EXERCISE: Rewrite all the items below, changing each "screenshot" to "screen capture" and keeping every other part unchanged.

START

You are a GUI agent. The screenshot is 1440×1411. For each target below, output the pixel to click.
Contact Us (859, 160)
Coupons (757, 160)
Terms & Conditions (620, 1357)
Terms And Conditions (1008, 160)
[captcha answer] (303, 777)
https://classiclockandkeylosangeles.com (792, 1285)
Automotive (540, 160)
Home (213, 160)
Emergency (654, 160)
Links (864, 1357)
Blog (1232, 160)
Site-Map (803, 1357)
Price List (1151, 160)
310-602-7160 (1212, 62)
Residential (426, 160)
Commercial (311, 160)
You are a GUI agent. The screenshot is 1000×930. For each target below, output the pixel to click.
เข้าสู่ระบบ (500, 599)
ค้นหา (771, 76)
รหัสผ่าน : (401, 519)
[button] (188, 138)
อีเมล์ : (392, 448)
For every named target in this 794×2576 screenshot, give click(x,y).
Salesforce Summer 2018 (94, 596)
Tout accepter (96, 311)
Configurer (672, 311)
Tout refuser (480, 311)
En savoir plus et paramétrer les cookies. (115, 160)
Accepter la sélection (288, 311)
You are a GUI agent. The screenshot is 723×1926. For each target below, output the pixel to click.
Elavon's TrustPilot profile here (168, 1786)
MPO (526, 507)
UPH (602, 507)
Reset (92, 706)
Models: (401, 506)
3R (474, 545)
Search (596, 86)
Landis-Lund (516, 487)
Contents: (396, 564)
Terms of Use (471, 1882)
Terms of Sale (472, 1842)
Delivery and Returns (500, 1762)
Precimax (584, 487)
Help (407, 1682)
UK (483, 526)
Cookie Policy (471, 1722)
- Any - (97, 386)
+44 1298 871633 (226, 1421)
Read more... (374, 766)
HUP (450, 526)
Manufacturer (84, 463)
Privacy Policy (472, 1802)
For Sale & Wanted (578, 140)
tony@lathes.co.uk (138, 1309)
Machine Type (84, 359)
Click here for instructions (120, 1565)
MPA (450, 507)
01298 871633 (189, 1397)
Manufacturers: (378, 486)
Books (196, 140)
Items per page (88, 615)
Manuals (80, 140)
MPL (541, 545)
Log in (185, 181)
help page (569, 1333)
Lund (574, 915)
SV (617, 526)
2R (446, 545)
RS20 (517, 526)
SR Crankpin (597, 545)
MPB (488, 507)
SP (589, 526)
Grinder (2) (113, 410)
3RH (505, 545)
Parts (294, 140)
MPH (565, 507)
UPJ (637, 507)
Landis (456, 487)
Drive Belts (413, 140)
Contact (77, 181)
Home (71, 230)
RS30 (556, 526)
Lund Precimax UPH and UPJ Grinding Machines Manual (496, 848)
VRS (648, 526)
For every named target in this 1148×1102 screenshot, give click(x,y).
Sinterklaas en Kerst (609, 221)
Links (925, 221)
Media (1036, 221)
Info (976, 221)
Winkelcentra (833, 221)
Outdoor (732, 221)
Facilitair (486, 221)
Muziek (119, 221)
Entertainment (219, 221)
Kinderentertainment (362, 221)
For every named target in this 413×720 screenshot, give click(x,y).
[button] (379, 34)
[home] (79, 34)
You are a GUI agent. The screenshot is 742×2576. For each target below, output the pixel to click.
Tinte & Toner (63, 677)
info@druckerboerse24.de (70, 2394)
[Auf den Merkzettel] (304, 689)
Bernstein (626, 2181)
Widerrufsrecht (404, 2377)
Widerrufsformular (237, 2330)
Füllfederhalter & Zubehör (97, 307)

END

SOLUTION TO THE PROBLEM:
You are a GUI agent. The screen capture is 1440×1411. For each target below, output the pixel to click.
Contact Us (859, 160)
Coupons (757, 160)
Terms & Conditions (620, 1357)
Terms And Conditions (1008, 160)
[captcha answer] (303, 777)
https://classiclockandkeylosangeles.com (792, 1285)
Automotive (540, 160)
Home (213, 160)
Emergency (654, 160)
Links (864, 1357)
Blog (1232, 160)
Site-Map (803, 1357)
Price List (1151, 160)
310-602-7160 (1212, 62)
Residential (426, 160)
Commercial (311, 160)
You are a GUI agent. The screen capture is 1000×930. For each target below, output the pixel to click.
เข้าสู่ระบบ (500, 599)
ค้นหา (771, 76)
รหัสผ่าน : (401, 519)
[button] (188, 138)
อีเมล์ : (392, 448)
For every named target in this 794×2576 screen capture, give click(x,y).
Salesforce Summer 2018 (94, 596)
Tout accepter (96, 311)
Configurer (672, 311)
Tout refuser (480, 311)
En savoir plus et paramétrer les cookies. (115, 160)
Accepter la sélection (288, 311)
You are a GUI agent. The screen capture is 723×1926. For each target below, output the pixel to click.
Elavon's TrustPilot profile here (168, 1786)
MPO (526, 507)
UPH (602, 507)
Reset (92, 706)
Models: (401, 506)
3R (474, 545)
Search (596, 86)
Landis-Lund (516, 487)
Contents: (396, 564)
Terms of Use (471, 1882)
Terms of Sale (472, 1842)
Delivery and Returns (500, 1762)
Precimax (584, 487)
Help (407, 1682)
UK (483, 526)
Cookie Policy (471, 1722)
- Any - (97, 386)
+44 1298 871633 (226, 1421)
Read more... (374, 766)
HUP (450, 526)
Manufacturer (84, 463)
Privacy Policy (472, 1802)
For Sale & Wanted (578, 140)
tony@lathes.co.uk (138, 1309)
Machine Type (84, 359)
Click here for instructions (120, 1565)
MPA (450, 507)
01298 871633 (189, 1397)
Manufacturers: (378, 486)
Books (196, 140)
Items per page (88, 615)
Manuals (80, 140)
MPL (541, 545)
Log in (185, 181)
help page (569, 1333)
Lund (574, 915)
SV (617, 526)
2R (446, 545)
RS20 (517, 526)
SR Crankpin (597, 545)
MPB (488, 507)
SP (589, 526)
Grinder (2) (113, 410)
3RH (505, 545)
Parts (294, 140)
MPH (565, 507)
UPJ (637, 507)
Landis (456, 487)
Drive Belts (413, 140)
Contact (77, 181)
Home (71, 230)
RS30 (556, 526)
Lund Precimax UPH and UPJ Grinding Machines Manual (496, 848)
VRS (648, 526)
For every named target in this 1148×1102 screen capture, give click(x,y).
Sinterklaas en Kerst (609, 221)
Links (925, 221)
Media (1036, 221)
Info (976, 221)
Winkelcentra (833, 221)
Outdoor (732, 221)
Facilitair (486, 221)
Muziek (119, 221)
Entertainment (219, 221)
Kinderentertainment (362, 221)
For every named target in this 413×720 screen capture, give click(x,y).
[button] (379, 34)
[home] (79, 34)
You are a GUI agent. The screen capture is 742×2576. For each target below, output the pixel to click.
Tinte & Toner (63, 677)
info@druckerboerse24.de (70, 2394)
[Auf den Merkzettel] (304, 689)
Bernstein (626, 2181)
Widerrufsrecht (404, 2377)
Widerrufsformular (237, 2330)
Füllfederhalter & Zubehör (97, 307)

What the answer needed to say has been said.